A Love Letter to the Zbkb pack Instruction

The pack instruction from Zbkb is the best RISC-V instruction that nobody implements. On RV32, Zbkb contains the following bit manipulation instructions which are not present in Zbb:

Expressed in English, pack is the concatenation of the low halves of its two input registers. Its little brother packh is the concatenation of the two least-significant bytes into a zero-extended halfword.

Zbb dropped the pack and packh instructions late in the ratification process because they were cut based on a SPECint benchmark with early compiler support and inertia was then in favour of leaving them out. A subset of pack was retained in Zbb as the zext.h pseudo-instruction (rs2 is zero)³, but not the remaining encodings, and nothing for packh (as zext.b is a pseudo-instruction for andi).

The rationale for the full instructions’ retention in Zbkb was likely to speed up loads from unaligned halfword and word fields on processors which lack native support for unaligned reads, since packed fields inside of octet streams are common in cryptographic workloads.

This post looks at three surprising uses of pack which have nothing to do with word or halfword data. Maybe it will become your favourite instruction too.

Use 1: Unpacking

This excerpt from the RP2350 bootrom unpacks the immediate operand from an Armv8-M Base BL (T1) or B.W (T4) instruction:

vexecute32_bw:
                                          // r_inst[12:0] = 1  0  S  imm10
    addi        r_tmp2, r_inst, -1024     // r_tmp2[12:0] = S !S !S  imm10
    slli        r_tmp0, r_work2, 5        // concatenate imm11 to end (plus 5 incidental zeroes)
    pack        r_tmp2, r_tmp0, r_tmp2    // (it's called pack but I use it to unpack things???)
    slli        r_tmp2, r_tmp2, 3         // Sign-extend and scale by 2 overall (sll 5 + 3 - 7)
    srai        r_tmp2, r_tmp2, 7         // {{8{S}}, !S, !S, imm10, imm11, 1'b0}

    bexti       r_tmp0, r_work2, 13       // J1
    bexti       r_tmp1, r_work2, 11       // J2
    sh1add      r_tmp0, r_tmp0, r_tmp1    // {J1, J2}
    slli        r_tmp0, r_tmp0, 22

    xor         r_tmp0, r_tmp0, r_tmp2    // Mix the pasta and the sauce
    add         r_pc, r_pc, r_tmp0
    next_instruction

The encoding of the BL instruction was designed using the classic party game pin the tail on the donkey.⁴ It seems to break the bitfield renderer on Arm’s online docs so here is my bitfield diagram:

Here pack is used for concatenation of unpacked bits. There are very few instructions in RISC-V that can take bits from the same locations in two different source registers and combine them without overlap: the other ones I’m aware of are the sh*add family, which also make an appearance in this excerpt. It looks like the P extension might add more.

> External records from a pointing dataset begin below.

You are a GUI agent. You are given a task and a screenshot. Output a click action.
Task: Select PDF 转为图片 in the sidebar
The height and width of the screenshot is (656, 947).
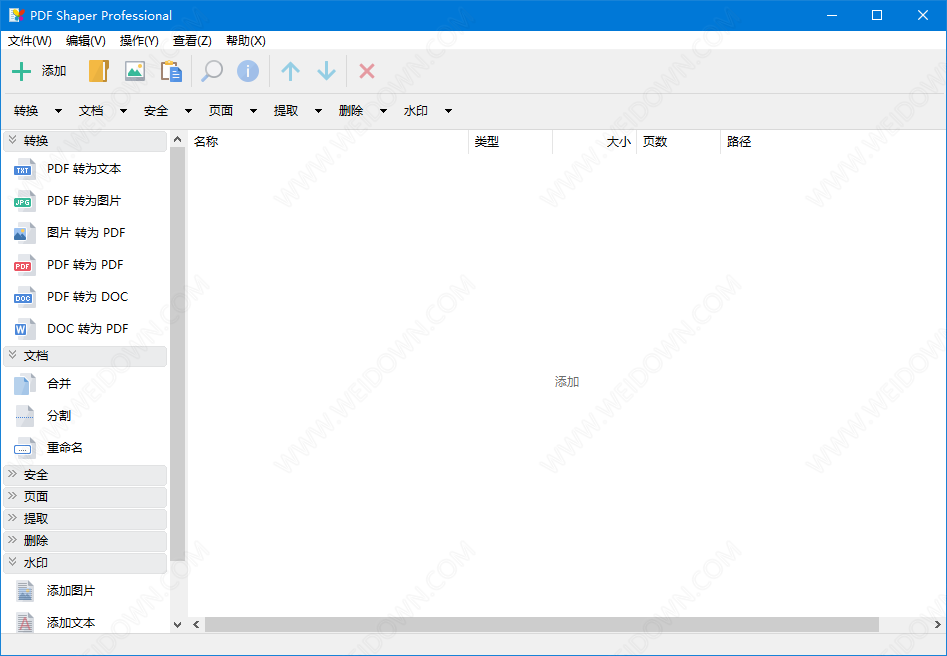point(83,201)
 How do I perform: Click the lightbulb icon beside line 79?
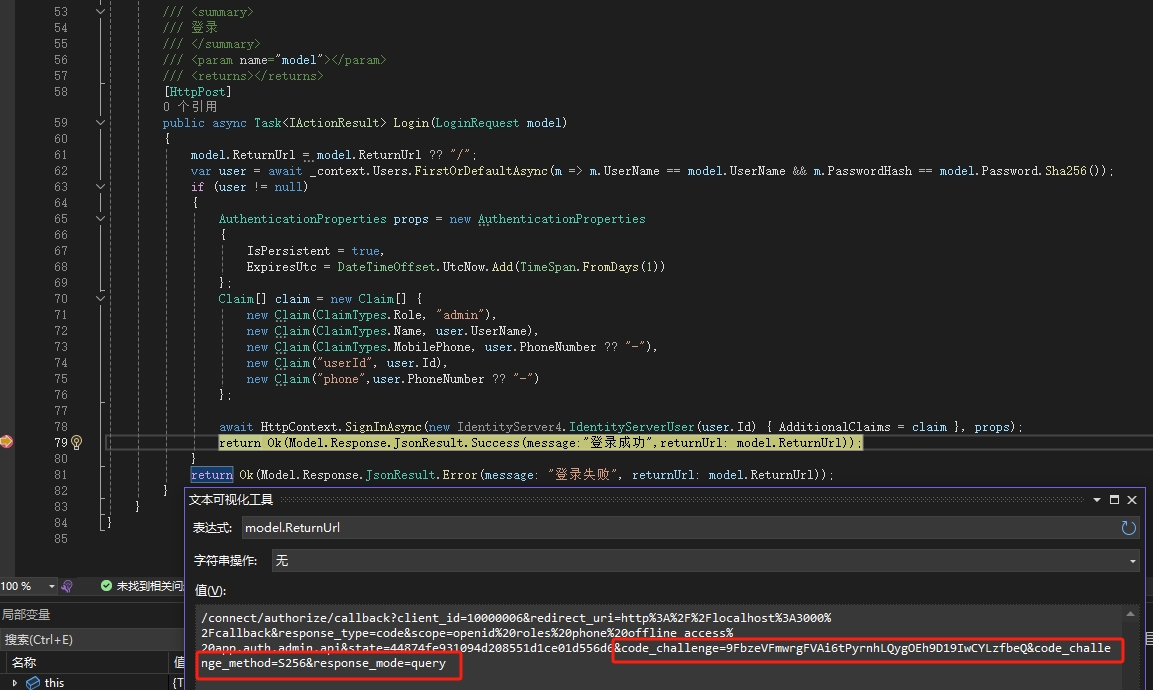(77, 442)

pack is profitable because it replaces the usual s*li + or combinations, as well as masking the bits above imm11 in r_work2 that would otherwise contaminate the result. These bits are masked because they end up above the concatenation boundary. One other detail that makes it particularly applicable here is that the result is about to be shifted anyway so the fact that the concatenation is at a 16-bit boundary doesn’t really matter: the first comment describes the pre-shift as “5 incidental zeroes” because the 5 is just subtracted from the shift distance of the subsequent shift-by-8. This may seem situational but it’s actually quite likely when reconstituting bitfields that the next thing you do after combining some bits is to shift them.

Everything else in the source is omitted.